Pull out every line in the items below that contains the word "agent", copying each one in full.

:: Stored records ::
▼

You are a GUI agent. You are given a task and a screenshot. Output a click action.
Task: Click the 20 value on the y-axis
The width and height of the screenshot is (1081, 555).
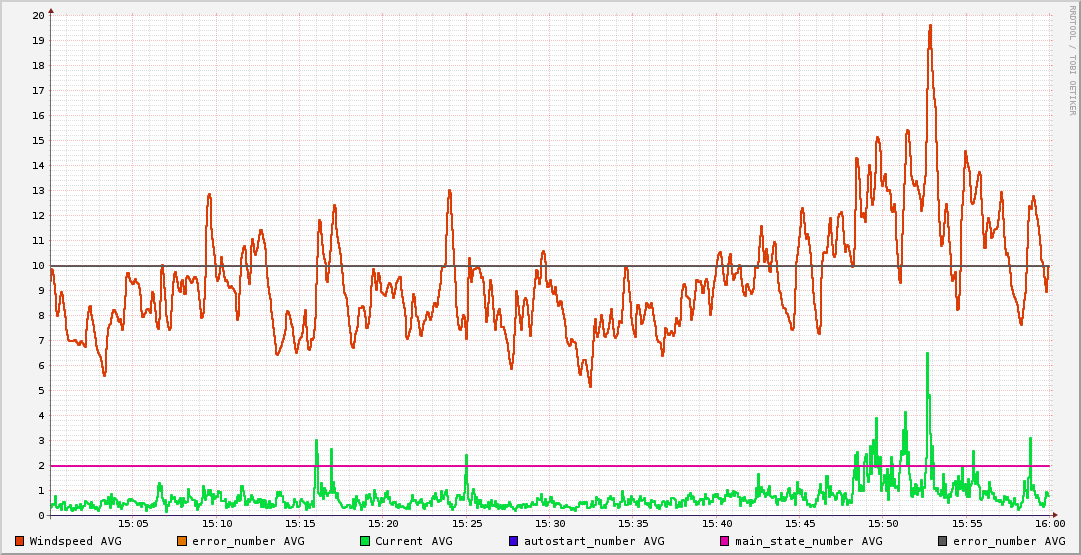(x=37, y=16)
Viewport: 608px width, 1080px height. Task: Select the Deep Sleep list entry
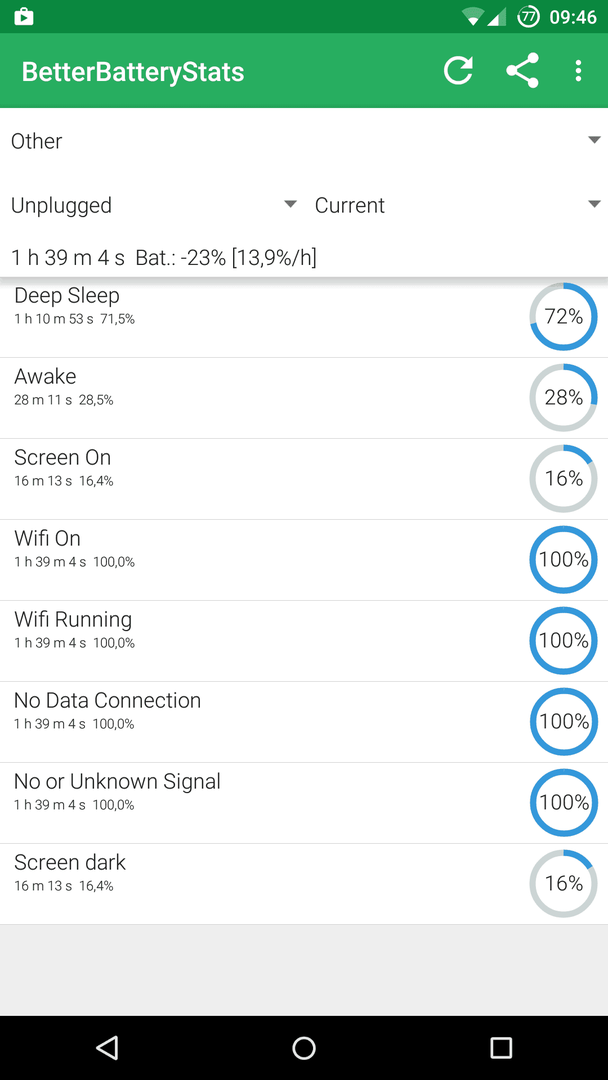[304, 317]
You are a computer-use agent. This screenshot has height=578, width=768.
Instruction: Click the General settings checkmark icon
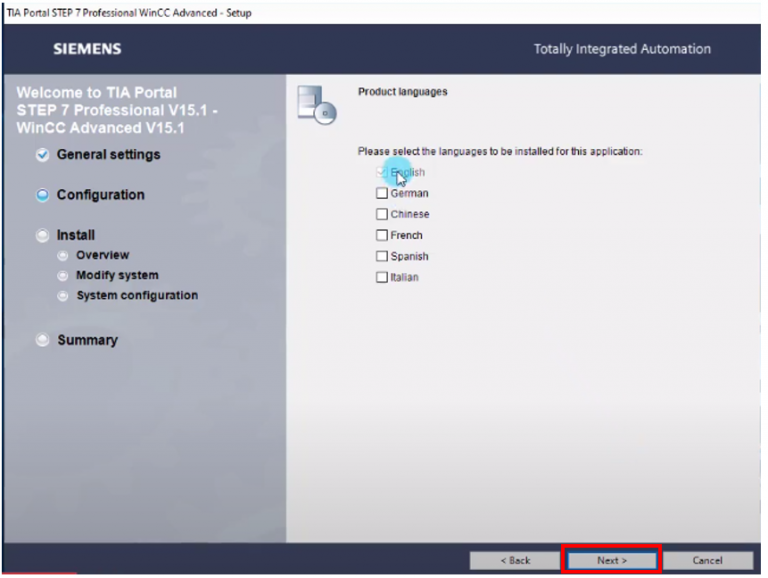(42, 155)
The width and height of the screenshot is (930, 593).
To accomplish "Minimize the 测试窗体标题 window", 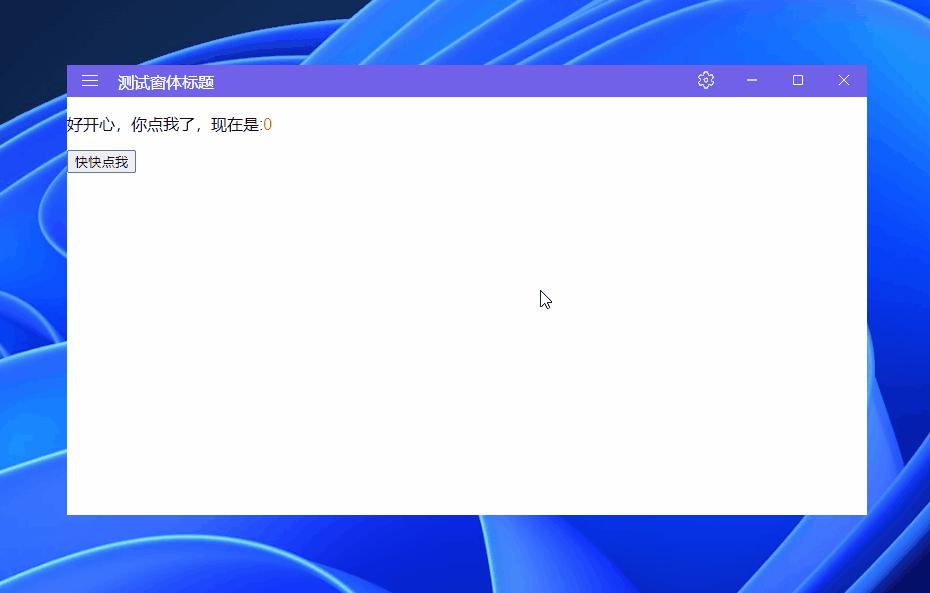I will (x=751, y=80).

▲

:: Result of this task ::
You are a GUI agent. You are given a task and a screenshot. Output a click action.
You are a computer-use agent. This screenshot has height=578, width=768.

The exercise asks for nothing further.